Limiter les coûts grâce à la télémédecine
Si le volet sécurité et confidentialité des données peut désormais être maîtrisé au sein des urgences, ces dernières ont besoin d’autres avancées technologiques pour optimiser la prise en charge du patient. Il s’agit entre autres de la télémédecine. Celle-ci est exploitée sur différents sites. Depuis plusieurs mois, elle est utilisée sous la forme d’une téléexpertise permettant d’expérimenter les demandes d’avis neurochirurgicaux dans un contexte d’urgence.
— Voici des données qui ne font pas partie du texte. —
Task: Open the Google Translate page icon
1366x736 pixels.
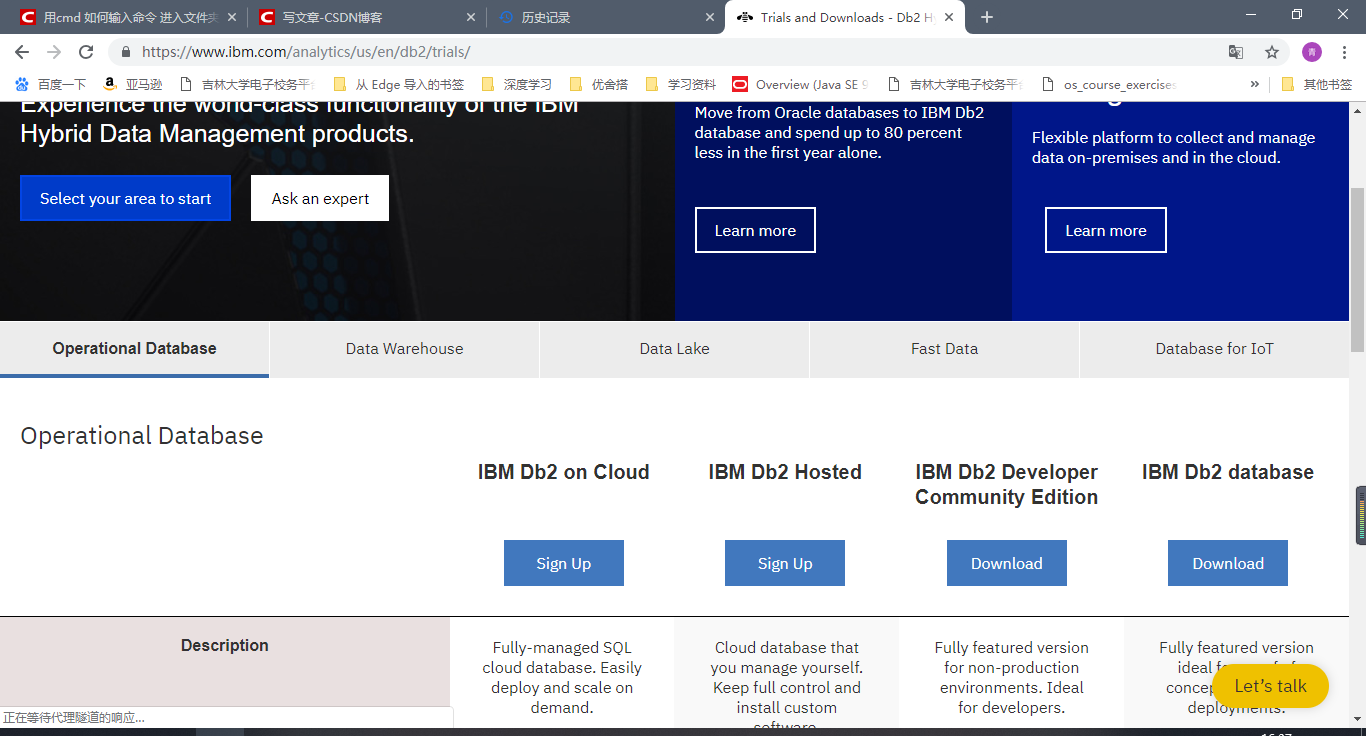Action: (x=1235, y=51)
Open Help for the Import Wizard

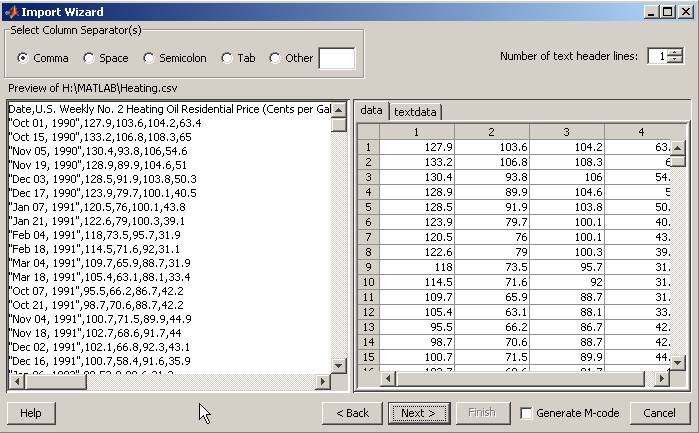point(31,413)
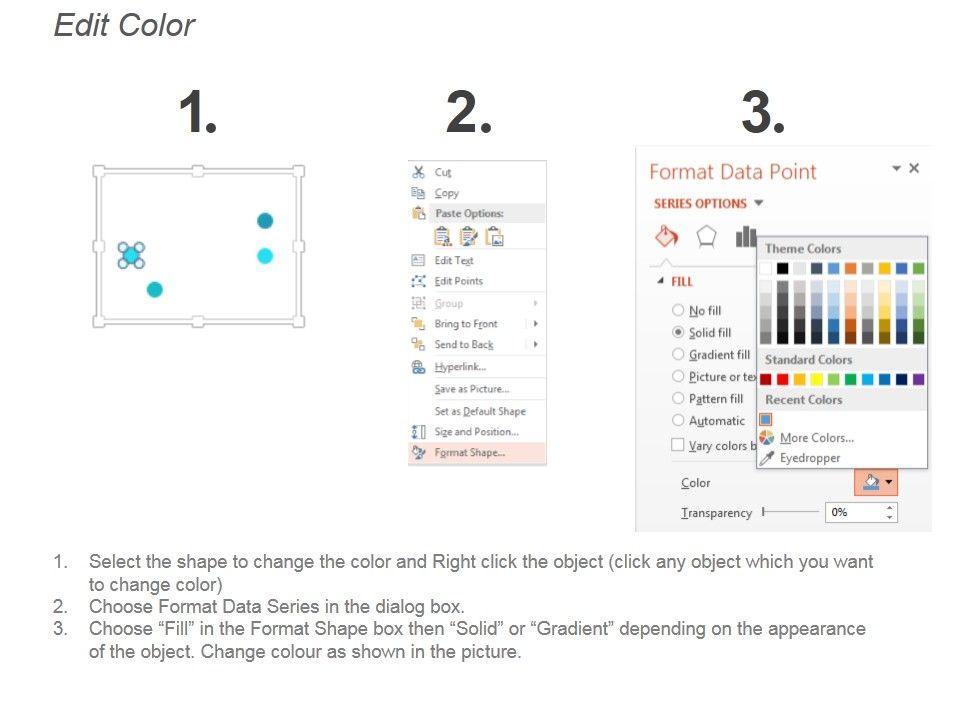
Task: Click the Hyperlink chain icon
Action: [x=418, y=367]
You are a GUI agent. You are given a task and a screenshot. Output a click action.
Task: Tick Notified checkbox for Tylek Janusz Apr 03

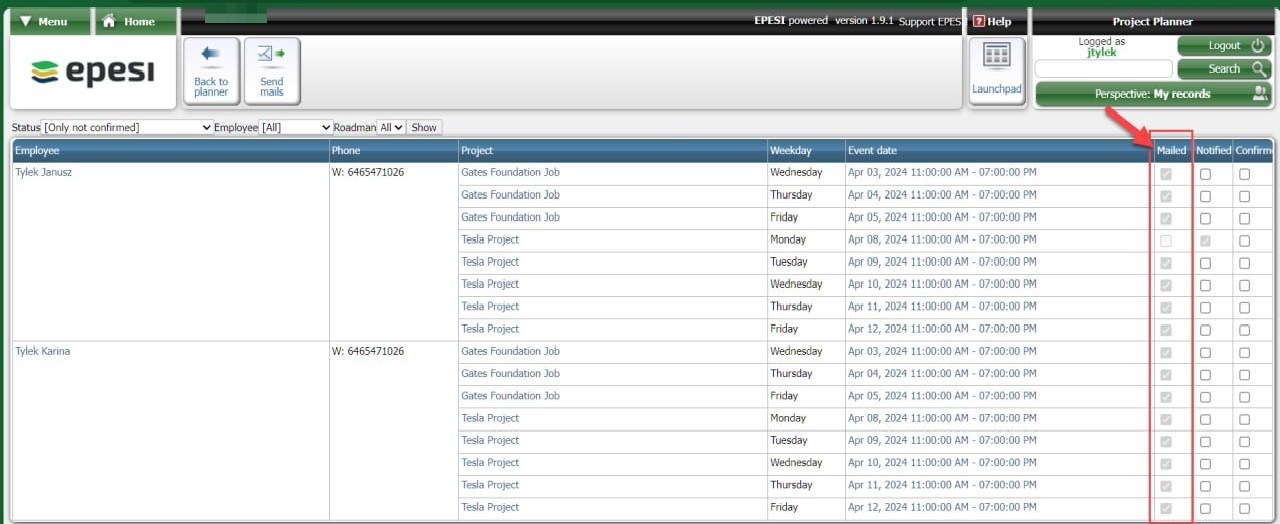[x=1205, y=174]
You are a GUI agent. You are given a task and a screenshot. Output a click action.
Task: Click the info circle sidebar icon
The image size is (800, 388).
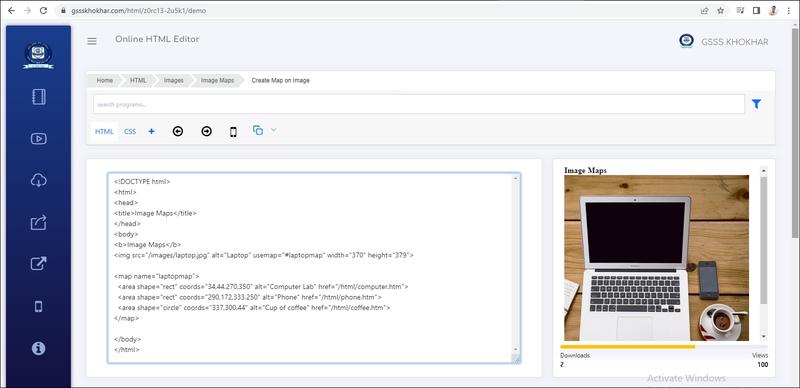[39, 348]
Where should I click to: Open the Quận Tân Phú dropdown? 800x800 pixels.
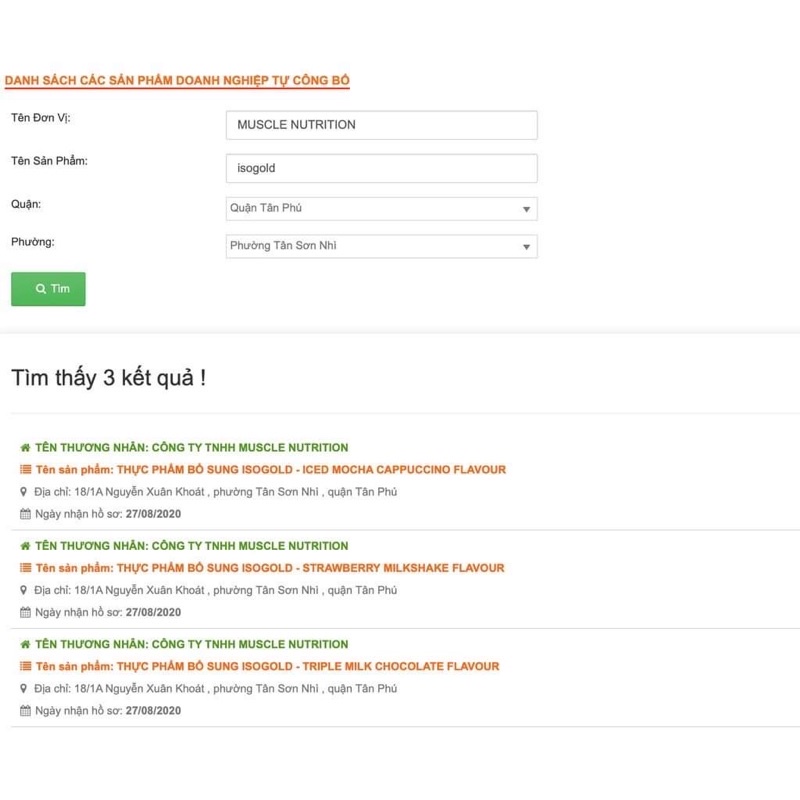382,209
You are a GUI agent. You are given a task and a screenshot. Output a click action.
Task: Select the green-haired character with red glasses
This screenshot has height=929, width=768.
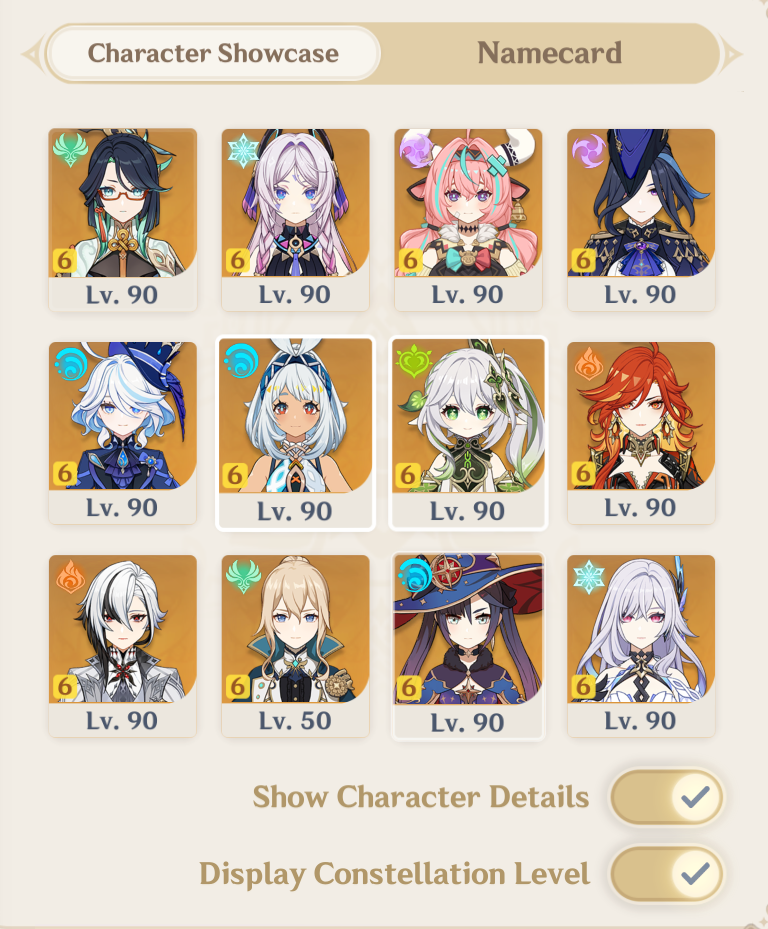pyautogui.click(x=123, y=219)
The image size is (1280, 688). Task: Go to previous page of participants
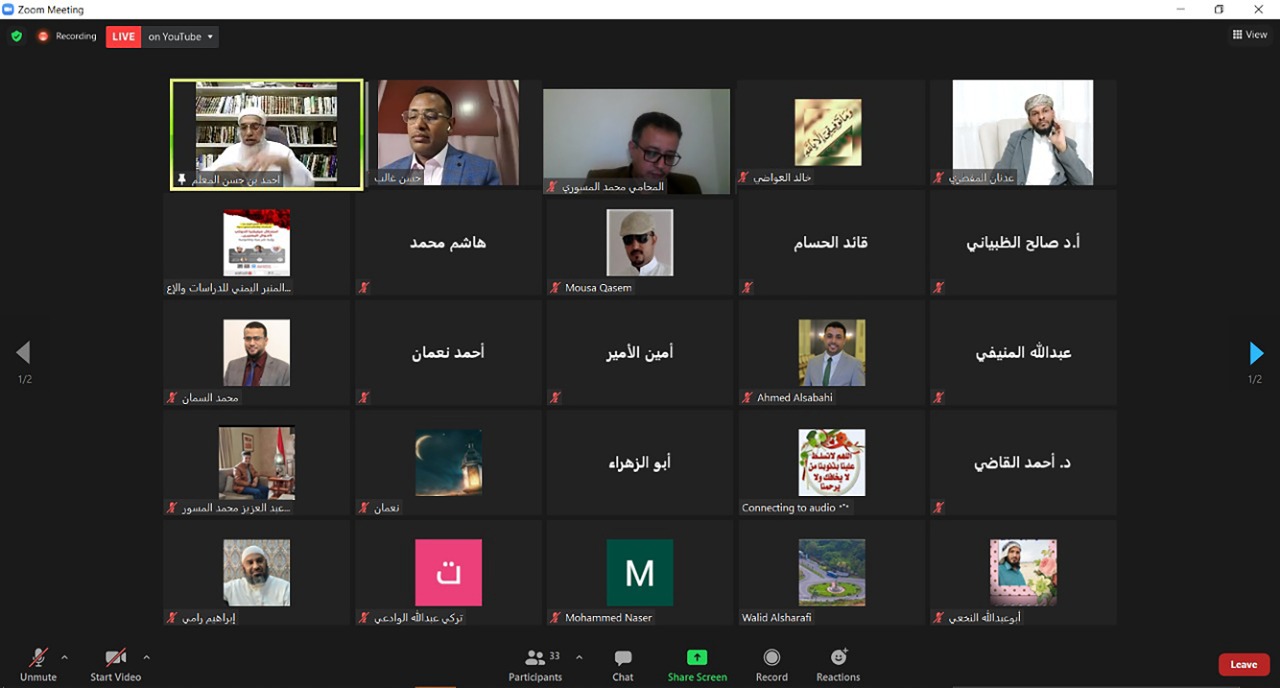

Une telle opération mobilise le CHU de Caen et différents hôpitaux parmi lesquels celui d’Argentan, l’objectif étant de limiter, autant que faire faire se peut, les transferts de patients grâce à des avis distants émis par des experts. Une telle exploitation de la télémédecine dans un contexte d’urgence est opérée dans d’autres établissements en France. Elle permet d’aller vite dans le diagnostic, de limiter les coûts liés à des déplacements parfois évitables. Dans cette logique, un réseau de télémédecine a initialement été créé entre le centre hospitalier de Châteauroux et le CHRU de Tours pour la prise en charge des urgences neurochirurgicales. Par la suite, cette infrastructure a été élargie aux transactions entre les hôpitaux du Blanc, Châteauroux, Issoudun et le CHRU de Tours pour des urgences neurochirurgicales, mais également orthopédiques et neurovasculaires.
Extracteur de données utiles
Espace de santé hyperactif, le service des urgences s’informatise de plus en plus. Au logiciel de spécialité viennent s’ajouter d’autres couches applicatives. Tous doivent s’intégrer entre eux et permettre aux multiples professionnels de santé qui y interviennent de travailler dans les conditions les meilleures, afin de prendre le patient en charge le plus rapidement possible. Car plus qu’ailleurs, le facteur temps peut, ici, s’avérer vital. Pour cela, il est nécessaire d’équiper ces plateaux d’outils hautement sécurisés par des architectures redondantes et éprouvées. Enfin, il est vital de réserver l’information aux seuls professionnels habilités. Les établissements l’ont compris, qui multiplient des projets d’intégration de systèmes d’identification efficaces. Mieux, les pouvoirs publics sont également mobilisés en vue d’encourager une meilleure prise en charge du patient dans les urgences. C’est le sens du projet Lerudi ou Lecture rapide en urgence du dossier informatisé du patient. Il s’agit d’un prototype de moteur de recherche capable d’extraire, en quelques secondes, des informations utiles pour le médecin urgentiste, à partir d’un dossier médical électronique. Une véritable aide à la prise de décision.